Stated exercise
Copy everything from the line containing "Click the Forecasted vs. budgeted panel title" down to the end of the data, and replace "Price breakdown" with "Cost breakdown" while leaving the rest unchanged.

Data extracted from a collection

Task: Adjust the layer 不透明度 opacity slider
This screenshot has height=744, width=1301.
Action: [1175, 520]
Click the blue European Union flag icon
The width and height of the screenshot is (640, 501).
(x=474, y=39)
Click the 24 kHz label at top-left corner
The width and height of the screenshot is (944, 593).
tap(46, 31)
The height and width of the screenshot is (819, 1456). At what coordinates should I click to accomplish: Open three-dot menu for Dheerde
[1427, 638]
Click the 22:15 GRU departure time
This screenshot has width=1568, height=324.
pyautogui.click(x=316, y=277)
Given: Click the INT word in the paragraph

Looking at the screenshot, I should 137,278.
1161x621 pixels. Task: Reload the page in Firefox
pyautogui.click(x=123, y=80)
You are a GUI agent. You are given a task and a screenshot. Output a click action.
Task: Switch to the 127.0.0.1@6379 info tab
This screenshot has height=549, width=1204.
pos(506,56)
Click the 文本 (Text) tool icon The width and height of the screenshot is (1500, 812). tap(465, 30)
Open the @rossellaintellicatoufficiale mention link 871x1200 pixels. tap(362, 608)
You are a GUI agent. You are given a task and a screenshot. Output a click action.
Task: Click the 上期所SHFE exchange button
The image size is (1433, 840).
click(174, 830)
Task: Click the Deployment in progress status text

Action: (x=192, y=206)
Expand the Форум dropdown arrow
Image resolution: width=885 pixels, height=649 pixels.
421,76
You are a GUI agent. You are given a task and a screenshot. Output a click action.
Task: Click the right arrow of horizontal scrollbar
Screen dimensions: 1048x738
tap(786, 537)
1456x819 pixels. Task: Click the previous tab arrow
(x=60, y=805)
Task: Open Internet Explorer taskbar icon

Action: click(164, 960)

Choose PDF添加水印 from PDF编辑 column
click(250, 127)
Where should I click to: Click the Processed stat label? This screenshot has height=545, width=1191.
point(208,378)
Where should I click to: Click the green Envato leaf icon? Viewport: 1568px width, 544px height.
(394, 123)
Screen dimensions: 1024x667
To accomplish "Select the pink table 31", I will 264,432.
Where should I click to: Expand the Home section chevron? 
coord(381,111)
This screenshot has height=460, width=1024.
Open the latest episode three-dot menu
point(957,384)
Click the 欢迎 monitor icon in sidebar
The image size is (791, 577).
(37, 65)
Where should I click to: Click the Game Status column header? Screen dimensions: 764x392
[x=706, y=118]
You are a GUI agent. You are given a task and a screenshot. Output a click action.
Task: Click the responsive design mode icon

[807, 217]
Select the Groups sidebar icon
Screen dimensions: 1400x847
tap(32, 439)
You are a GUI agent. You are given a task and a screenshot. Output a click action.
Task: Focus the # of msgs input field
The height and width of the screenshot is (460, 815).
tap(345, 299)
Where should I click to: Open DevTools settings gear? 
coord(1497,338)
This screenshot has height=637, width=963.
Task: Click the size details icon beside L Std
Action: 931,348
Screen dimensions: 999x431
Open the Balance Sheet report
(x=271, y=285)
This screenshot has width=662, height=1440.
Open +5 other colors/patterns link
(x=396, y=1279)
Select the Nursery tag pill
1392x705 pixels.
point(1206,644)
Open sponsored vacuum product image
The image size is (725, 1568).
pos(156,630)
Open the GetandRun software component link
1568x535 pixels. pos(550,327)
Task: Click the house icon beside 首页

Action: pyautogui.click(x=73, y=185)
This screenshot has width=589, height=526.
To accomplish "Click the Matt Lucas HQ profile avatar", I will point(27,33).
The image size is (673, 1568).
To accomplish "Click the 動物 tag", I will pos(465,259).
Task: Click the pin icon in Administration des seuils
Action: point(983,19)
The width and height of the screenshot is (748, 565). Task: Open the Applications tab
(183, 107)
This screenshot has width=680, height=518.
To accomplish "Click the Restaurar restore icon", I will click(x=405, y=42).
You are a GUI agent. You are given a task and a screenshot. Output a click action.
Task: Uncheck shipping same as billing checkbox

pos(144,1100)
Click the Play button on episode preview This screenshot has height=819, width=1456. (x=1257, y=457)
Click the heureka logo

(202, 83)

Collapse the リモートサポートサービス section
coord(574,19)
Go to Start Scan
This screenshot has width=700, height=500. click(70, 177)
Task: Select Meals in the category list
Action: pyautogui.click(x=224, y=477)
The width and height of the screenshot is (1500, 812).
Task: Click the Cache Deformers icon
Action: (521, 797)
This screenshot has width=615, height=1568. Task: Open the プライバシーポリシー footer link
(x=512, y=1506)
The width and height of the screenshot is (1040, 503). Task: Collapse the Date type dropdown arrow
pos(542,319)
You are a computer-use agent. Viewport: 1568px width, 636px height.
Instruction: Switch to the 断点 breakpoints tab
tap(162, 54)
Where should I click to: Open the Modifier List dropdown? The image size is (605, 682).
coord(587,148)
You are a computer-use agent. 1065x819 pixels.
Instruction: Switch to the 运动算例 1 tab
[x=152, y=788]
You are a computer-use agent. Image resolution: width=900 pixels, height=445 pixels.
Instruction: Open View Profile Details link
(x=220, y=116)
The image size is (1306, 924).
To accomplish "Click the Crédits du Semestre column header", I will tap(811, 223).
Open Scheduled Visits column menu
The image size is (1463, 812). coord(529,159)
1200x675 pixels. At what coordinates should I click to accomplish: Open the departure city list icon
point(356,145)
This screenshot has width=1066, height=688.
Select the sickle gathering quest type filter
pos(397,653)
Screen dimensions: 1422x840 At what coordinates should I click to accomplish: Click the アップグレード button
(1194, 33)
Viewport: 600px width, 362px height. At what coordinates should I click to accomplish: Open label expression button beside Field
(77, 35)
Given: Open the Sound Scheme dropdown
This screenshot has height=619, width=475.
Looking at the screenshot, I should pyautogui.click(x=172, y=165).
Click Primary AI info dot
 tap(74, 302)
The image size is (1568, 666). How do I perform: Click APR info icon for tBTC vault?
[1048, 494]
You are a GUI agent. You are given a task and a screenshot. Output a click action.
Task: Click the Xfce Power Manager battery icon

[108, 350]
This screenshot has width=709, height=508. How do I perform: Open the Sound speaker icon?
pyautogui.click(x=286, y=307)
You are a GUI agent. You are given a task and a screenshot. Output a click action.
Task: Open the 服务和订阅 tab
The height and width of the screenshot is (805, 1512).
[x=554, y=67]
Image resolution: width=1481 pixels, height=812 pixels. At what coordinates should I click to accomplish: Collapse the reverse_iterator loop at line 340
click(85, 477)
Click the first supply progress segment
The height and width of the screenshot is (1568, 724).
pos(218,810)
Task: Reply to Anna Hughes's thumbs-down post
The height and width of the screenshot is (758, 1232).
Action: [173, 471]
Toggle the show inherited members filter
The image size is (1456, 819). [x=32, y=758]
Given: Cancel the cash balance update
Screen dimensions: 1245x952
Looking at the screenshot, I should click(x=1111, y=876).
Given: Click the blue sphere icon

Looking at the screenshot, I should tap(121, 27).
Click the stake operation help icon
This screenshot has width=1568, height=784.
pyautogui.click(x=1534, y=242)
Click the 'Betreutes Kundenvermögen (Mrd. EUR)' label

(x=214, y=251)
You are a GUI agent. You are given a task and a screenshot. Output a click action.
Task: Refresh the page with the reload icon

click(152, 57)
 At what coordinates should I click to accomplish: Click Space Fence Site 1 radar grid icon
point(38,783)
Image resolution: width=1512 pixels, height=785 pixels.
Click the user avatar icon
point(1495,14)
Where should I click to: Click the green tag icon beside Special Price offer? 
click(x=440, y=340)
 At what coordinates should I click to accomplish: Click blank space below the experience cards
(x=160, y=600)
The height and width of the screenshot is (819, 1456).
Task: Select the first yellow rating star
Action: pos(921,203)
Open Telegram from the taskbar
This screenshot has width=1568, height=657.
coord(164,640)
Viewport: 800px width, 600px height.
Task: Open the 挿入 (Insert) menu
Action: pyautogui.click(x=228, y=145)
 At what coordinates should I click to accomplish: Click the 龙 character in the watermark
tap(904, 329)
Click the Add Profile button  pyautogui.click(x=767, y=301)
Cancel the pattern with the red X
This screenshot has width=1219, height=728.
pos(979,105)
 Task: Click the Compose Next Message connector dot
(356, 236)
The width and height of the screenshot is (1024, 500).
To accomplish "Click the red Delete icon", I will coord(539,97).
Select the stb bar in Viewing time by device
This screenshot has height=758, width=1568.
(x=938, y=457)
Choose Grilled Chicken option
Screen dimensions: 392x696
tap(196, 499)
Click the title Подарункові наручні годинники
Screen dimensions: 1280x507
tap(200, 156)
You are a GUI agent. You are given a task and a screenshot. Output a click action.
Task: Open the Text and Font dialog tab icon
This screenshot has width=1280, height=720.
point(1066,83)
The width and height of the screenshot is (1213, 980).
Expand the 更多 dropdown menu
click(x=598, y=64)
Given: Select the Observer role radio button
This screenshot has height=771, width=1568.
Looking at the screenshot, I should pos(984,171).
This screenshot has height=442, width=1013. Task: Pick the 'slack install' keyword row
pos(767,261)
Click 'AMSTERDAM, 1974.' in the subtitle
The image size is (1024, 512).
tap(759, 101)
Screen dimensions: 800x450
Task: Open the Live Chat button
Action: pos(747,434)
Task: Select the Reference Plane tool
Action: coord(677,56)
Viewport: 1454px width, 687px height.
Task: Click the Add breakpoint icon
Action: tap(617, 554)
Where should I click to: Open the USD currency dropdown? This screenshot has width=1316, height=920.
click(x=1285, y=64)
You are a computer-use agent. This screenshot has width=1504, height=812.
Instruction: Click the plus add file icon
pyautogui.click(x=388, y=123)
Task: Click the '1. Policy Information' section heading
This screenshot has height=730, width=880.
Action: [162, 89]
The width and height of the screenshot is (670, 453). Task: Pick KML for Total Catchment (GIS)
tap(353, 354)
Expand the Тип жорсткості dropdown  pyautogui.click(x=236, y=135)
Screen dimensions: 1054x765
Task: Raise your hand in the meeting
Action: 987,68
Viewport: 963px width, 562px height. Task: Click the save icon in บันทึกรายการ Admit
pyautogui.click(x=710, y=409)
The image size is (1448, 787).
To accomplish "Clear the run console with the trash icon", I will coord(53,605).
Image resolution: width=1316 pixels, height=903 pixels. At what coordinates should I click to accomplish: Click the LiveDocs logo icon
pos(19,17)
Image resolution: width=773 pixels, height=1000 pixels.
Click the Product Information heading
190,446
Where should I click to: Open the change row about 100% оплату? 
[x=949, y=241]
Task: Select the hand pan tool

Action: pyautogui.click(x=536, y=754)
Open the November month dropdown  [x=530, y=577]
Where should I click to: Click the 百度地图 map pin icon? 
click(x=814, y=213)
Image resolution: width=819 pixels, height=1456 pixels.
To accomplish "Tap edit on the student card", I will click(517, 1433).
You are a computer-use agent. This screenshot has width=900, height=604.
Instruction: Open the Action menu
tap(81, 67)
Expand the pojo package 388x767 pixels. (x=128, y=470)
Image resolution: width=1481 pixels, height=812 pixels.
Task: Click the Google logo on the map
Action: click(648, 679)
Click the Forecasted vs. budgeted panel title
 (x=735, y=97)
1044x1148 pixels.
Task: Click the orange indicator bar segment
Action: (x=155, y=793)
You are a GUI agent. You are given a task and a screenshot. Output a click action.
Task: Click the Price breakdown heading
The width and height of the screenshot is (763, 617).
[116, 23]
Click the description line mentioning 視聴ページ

Finished task
Click the Forecasted vs. budgeted panel title
 (x=735, y=97)
1044x1148 pixels.
Task: Click the orange indicator bar segment
Action: (x=155, y=793)
You are a GUI agent. You are given a task and a screenshot. Output a click action.
Task: Click the Cost breakdown heading
The width and height of the screenshot is (763, 617).
[116, 23]
Click the description line mentioning 視聴ページ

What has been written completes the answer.